Here are the records. Write out exactly the lines between the one holding "Trailers (110, 799)" and the one holding "Party Rentals (305, 2083)", inclusive.
THE RECORDS Block Start
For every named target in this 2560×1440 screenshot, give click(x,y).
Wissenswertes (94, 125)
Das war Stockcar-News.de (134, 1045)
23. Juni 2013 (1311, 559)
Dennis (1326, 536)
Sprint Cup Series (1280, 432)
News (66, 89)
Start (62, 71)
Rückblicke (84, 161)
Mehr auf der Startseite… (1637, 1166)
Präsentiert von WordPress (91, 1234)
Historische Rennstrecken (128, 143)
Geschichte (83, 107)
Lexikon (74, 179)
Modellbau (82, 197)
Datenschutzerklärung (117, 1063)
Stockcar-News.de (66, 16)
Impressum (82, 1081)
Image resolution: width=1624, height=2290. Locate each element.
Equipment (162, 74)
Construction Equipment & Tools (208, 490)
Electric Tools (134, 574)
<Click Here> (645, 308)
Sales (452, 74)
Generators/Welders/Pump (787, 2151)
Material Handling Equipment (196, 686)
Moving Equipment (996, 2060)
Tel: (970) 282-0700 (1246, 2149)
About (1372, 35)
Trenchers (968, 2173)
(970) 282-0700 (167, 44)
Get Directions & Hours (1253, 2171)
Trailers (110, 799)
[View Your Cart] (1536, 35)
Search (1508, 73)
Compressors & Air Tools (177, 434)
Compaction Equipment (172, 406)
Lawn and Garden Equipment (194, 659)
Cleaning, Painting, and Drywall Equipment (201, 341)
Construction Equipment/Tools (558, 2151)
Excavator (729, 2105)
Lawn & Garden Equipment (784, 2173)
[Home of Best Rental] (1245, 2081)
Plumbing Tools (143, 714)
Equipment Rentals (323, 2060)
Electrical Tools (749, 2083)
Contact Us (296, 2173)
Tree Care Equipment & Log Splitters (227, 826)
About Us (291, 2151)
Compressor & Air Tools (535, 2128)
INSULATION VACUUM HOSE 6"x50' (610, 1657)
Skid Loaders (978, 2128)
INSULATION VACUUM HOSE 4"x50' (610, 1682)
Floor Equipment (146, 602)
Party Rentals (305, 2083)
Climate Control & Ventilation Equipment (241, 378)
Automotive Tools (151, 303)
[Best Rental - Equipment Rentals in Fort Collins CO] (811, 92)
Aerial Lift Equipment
THE RECORDS Block End
▶ **PROBLEM SOLUTION**
Trailers (110, 799)
[View Your Cart] (1536, 35)
Search (1508, 73)
Compressors & Air Tools (177, 434)
Compaction Equipment (172, 406)
Lawn and Garden Equipment (194, 659)
Cleaning, Painting, and Drywall Equipment (201, 341)
Construction Equipment/Tools (558, 2151)
Excavator (729, 2105)
Lawn & Garden Equipment (784, 2173)
[Home of Best Rental] (1245, 2081)
Plumbing Tools (143, 714)
Equipment Rentals (323, 2060)
Electrical Tools (749, 2083)
Contact Us (296, 2173)
Tree Care Equipment & Log Splitters (227, 826)
About Us (291, 2151)
Compressor & Air Tools (535, 2128)
INSULATION VACUUM HOSE 6"x50' (610, 1657)
Skid Loaders (978, 2128)
INSULATION VACUUM HOSE 4"x50' (610, 1682)
Floor Equipment (146, 602)
Party Rentals (305, 2083)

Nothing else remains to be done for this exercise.